● Required work:
When the line containing "Click the ReportHistoryV2" appears in the entries below, begin printing there and stop after the line containing "Click the Отель column header"; print each of those lines exactly and no other line.

━━━━━━━━━━━━━━━━━━━━━━━━━━━━━━

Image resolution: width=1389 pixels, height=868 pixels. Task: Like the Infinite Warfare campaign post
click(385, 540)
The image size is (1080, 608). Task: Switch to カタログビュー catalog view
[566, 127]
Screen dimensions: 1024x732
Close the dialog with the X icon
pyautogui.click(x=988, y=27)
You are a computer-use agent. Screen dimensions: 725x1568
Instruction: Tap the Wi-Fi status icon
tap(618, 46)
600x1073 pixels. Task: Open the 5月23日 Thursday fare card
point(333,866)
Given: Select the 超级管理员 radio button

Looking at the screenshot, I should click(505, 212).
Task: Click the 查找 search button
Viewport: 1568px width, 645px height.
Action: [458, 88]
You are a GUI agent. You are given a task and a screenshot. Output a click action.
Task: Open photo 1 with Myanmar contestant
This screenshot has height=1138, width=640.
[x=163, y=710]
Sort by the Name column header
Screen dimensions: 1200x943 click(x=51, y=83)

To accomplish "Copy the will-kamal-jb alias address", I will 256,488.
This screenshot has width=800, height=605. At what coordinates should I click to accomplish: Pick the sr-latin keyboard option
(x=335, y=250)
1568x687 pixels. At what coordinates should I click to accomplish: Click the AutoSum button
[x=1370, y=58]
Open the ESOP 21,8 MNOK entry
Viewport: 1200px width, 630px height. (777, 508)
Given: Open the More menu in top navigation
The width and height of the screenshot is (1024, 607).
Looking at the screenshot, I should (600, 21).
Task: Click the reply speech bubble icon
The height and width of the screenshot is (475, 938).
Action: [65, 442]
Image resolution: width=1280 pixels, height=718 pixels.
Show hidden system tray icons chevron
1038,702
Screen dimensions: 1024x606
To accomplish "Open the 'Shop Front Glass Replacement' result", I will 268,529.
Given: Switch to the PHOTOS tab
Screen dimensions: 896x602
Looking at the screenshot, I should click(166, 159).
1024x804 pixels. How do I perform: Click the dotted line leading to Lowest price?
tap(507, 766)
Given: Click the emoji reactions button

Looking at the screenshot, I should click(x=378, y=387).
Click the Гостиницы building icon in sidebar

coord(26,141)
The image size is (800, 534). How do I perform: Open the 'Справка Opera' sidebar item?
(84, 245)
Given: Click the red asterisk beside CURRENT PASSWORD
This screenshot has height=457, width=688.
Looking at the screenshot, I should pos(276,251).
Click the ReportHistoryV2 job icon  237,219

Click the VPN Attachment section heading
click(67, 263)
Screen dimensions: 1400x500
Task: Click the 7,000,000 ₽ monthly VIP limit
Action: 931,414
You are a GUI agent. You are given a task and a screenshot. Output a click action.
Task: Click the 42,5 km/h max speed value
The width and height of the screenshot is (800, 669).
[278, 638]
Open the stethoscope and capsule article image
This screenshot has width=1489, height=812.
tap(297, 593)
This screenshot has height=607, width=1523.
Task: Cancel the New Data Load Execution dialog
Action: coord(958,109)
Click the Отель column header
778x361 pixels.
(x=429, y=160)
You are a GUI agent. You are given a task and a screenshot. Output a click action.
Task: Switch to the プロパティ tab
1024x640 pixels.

━━━━━━━━━━━━━━━━━━━━━━━━━━━━━━

● Completed exercise:
Click the ReportHistoryV2 job icon  237,219

Click the VPN Attachment section heading
click(67, 263)
Screen dimensions: 1400x500
Task: Click the 7,000,000 ₽ monthly VIP limit
Action: 931,414
You are a GUI agent. You are given a task and a screenshot. Output a click action.
Task: Click the 42,5 km/h max speed value
The width and height of the screenshot is (800, 669).
[278, 638]
Open the stethoscope and capsule article image
This screenshot has width=1489, height=812.
tap(297, 593)
This screenshot has height=607, width=1523.
Task: Cancel the New Data Load Execution dialog
Action: coord(958,109)
Click the Отель column header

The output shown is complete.